The last gynecologic paper has its educational values. Hodjatollah Shahbazian et al. (Iran) evaluated rectal volume correlation with dosimetric parameters during optimized intracavitary HDR-BT for cervical cancer. The details to be read.
Cholangiocarcinomas (CCs) are rare and highly malignant cancers. Mahdi Aghili et al. (Iran) attempted to investigate the survival rate of patients with unresectable extrahepatic CCs in patients receiving multimodality therapeutic protocol consisted of biliary drainage + EBRT + BT and systemic chemotherapy. They conclude that such an approach could improve patients’ survival time and decrease treatment-related complications.
Next is physics contributions to breast cancer BT. Ritu Raj Upreti et al. from Mumbai (India) developed a tool for evaluating the dosimetric impact of interobserver target delineation variability in multi-catheter interstitial partial breast brachytherapy: coverage with dosimetric concordance index (CDCI), which can be used for evaluating the dosimetric impact of interobserver target delineation variability.
In a study, Tibor Major et al. (Hungary) investigated whether inverse planning can improve plan quality in interstitial breast HDR-BT, and showed that by using appropriate input parameters, inverse planning can provide dosimetrically superior dose distributions over forward planning in interstitial breast implants.

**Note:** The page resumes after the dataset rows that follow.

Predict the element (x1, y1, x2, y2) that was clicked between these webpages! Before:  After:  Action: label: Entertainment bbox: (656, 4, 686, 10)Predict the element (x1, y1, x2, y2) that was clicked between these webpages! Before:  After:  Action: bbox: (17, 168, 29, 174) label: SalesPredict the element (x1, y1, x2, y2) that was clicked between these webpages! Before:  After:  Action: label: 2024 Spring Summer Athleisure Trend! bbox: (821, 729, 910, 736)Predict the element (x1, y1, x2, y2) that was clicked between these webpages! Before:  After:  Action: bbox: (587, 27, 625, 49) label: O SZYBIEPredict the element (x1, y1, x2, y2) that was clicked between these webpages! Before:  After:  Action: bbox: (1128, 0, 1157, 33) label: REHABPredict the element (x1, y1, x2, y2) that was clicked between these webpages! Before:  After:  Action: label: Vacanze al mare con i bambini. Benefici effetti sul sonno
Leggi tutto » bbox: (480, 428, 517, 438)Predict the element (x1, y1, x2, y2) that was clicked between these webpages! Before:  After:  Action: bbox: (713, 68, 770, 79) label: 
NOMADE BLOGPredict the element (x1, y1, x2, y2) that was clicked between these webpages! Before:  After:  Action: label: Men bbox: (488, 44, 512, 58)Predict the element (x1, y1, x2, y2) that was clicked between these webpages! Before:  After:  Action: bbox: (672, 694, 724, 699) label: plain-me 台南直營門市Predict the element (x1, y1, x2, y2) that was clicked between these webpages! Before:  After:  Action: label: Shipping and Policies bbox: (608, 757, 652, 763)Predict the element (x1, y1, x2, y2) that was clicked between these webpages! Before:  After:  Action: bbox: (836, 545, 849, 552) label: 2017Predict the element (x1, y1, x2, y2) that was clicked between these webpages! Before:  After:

I would like to present another two case reports. The first one comes from the Polish Brachytherapy Society group and evaluates interstitial HDR-BT as a boost in synchronous prostate and rectal cancer treatment. This case, supported by literature review, is an example of successful cooperation between two separate cancer centers from Wrocław and Poznań (Poland). The approach described here allows one to bake two birds with one stone. The second case submitted by Koji Masui et al. (Japan) is a sincere report on the small bowel perforation caused by applicator implantation in interstitial HDR-BT for bladder cancer that recurred as a pelvic tumor.
The JCB 2/2020 closes with a biology contribution from Spain. Damián Guirado et al. present a radiobiological study of schemes with a low number of fractions in HDR-BT as monotherapy for prostate cancer. They aimed to analyze the differences between the published clinical results and the predictions of radiobiological models for absorbed dose required in a single fraction HDR monotherapy. I recommend that the conclusions are carefully read.
I hope you all will enjoy reading the new issue of our Journal.